▼▼▼

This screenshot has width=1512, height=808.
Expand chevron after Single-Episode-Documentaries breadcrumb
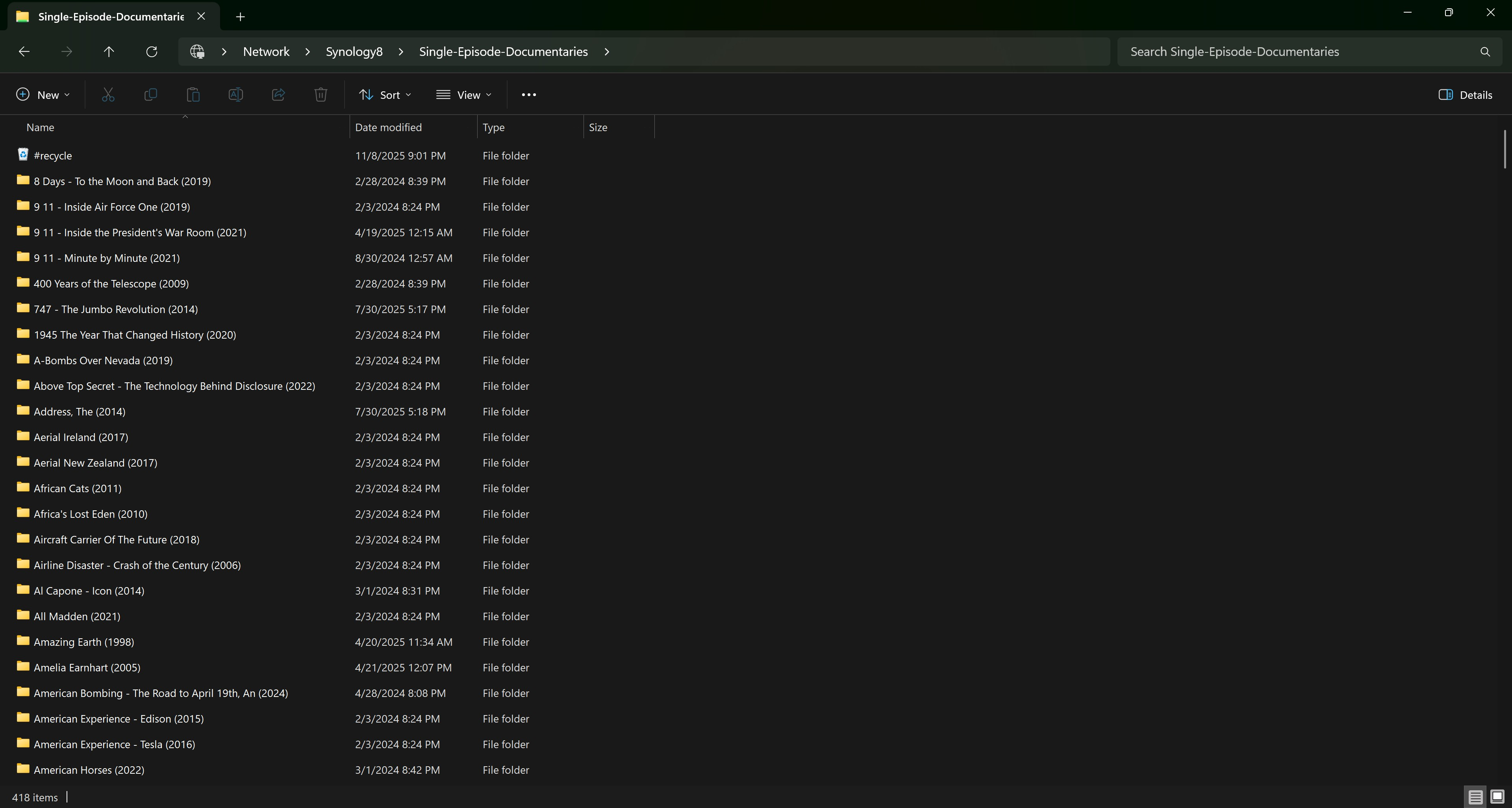pyautogui.click(x=607, y=52)
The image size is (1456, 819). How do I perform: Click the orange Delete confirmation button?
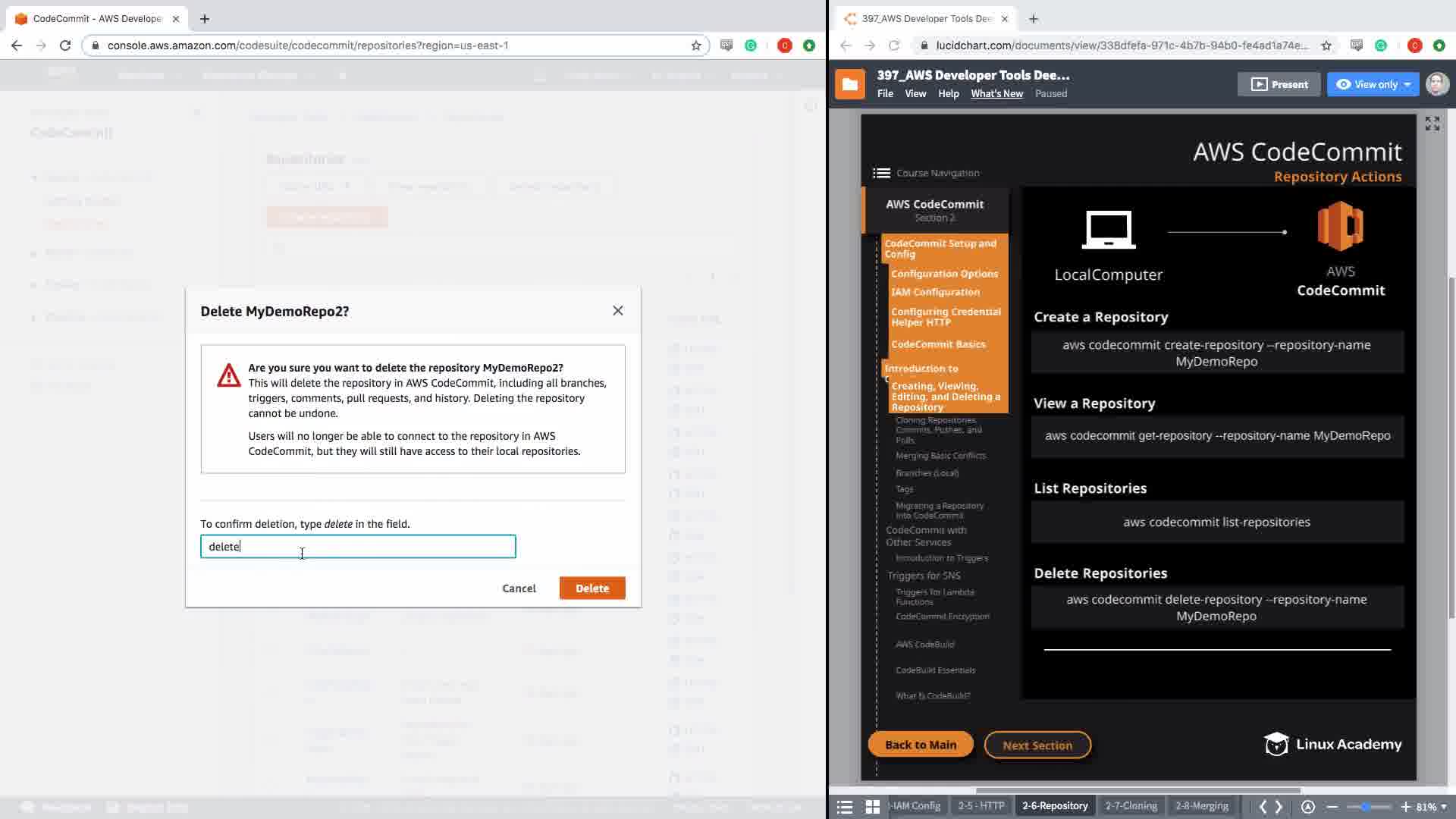pyautogui.click(x=592, y=588)
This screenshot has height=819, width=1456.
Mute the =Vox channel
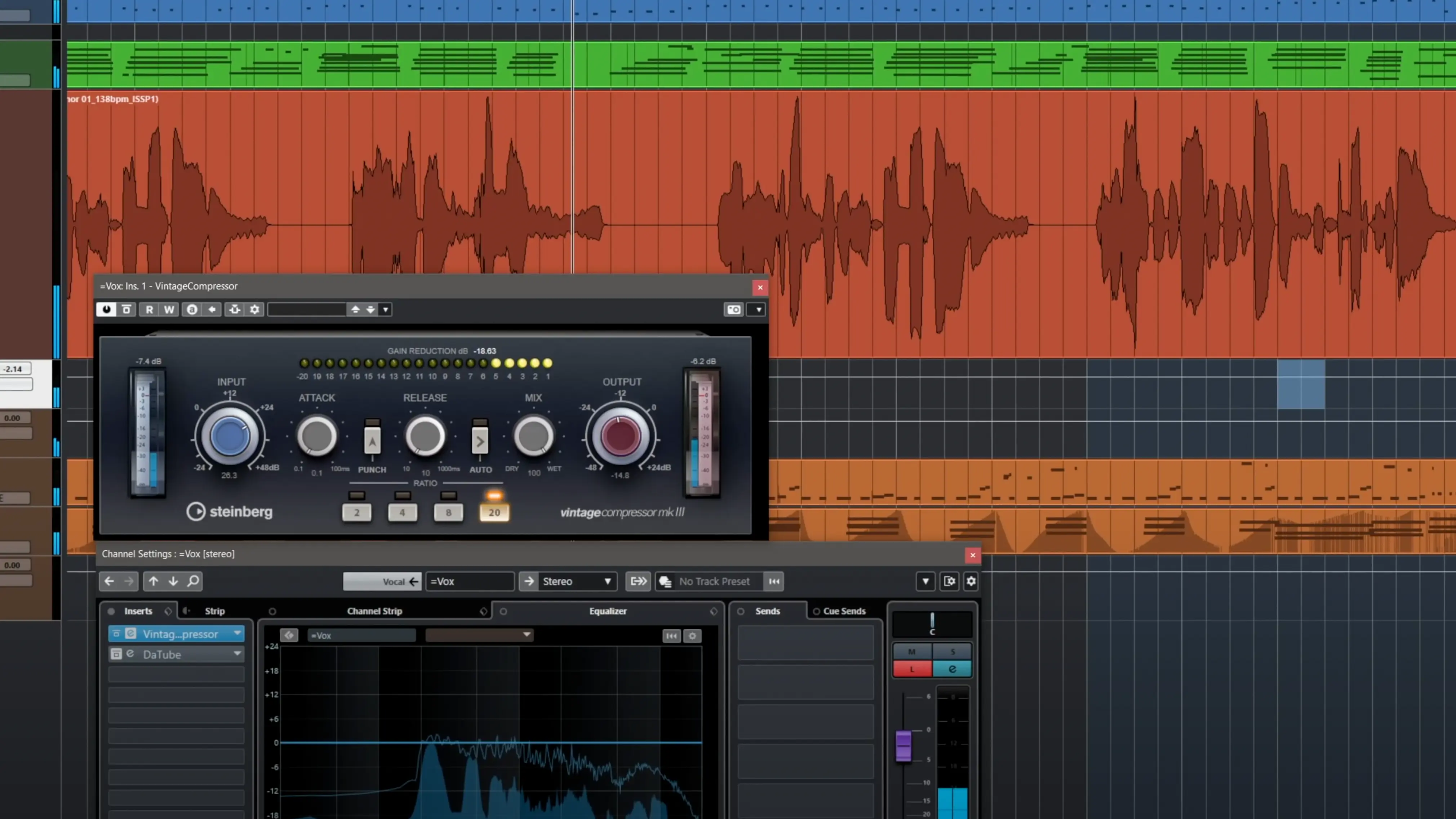click(912, 651)
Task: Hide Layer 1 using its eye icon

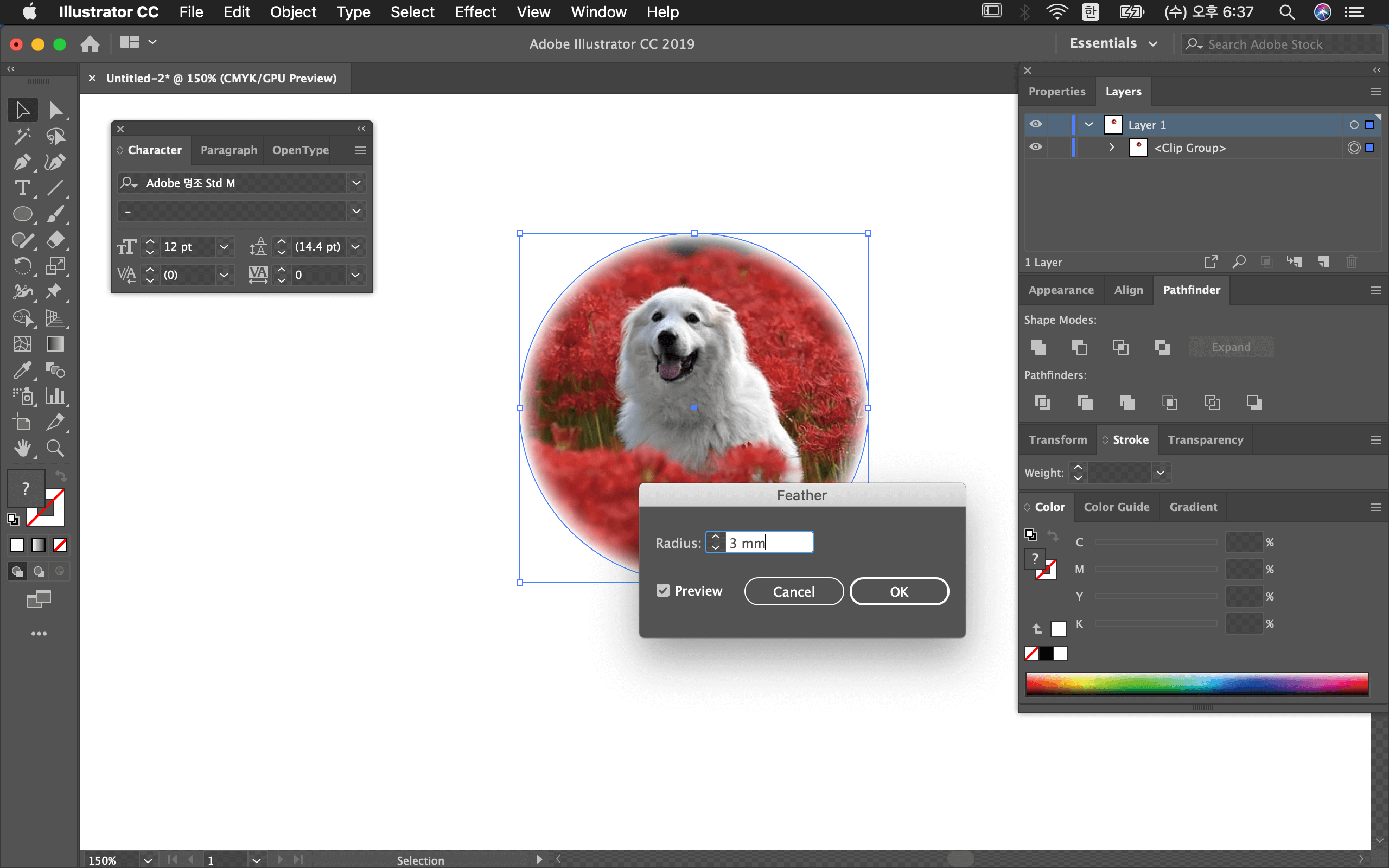Action: pos(1035,125)
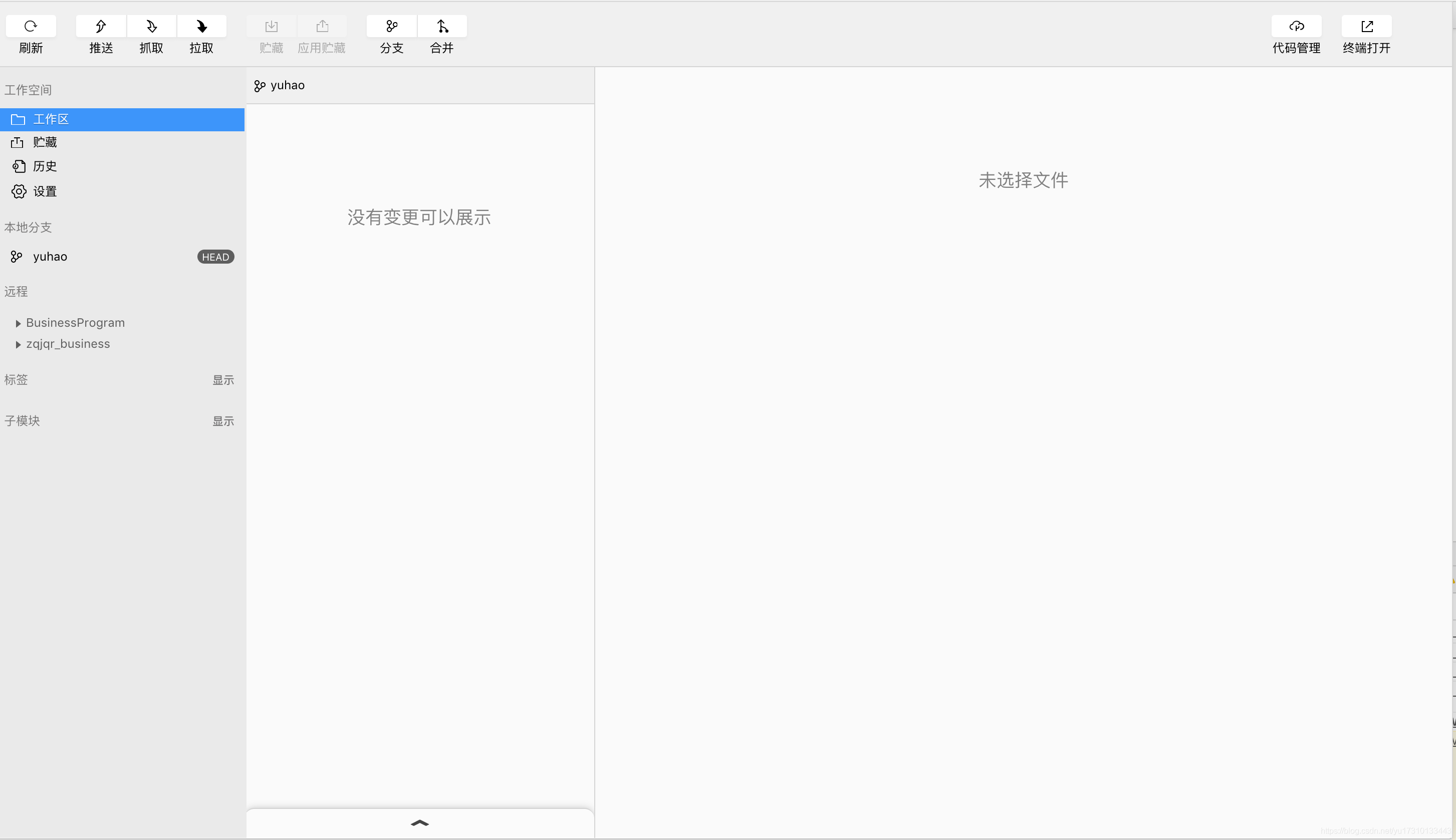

▲▲▲

## REQUIRED WORK
When the word "This" shows up in a line of the entries, report that line.

## EXERCISE RESULT
This screenshot has width=1512, height=808.
This screenshot has height=819, width=1456.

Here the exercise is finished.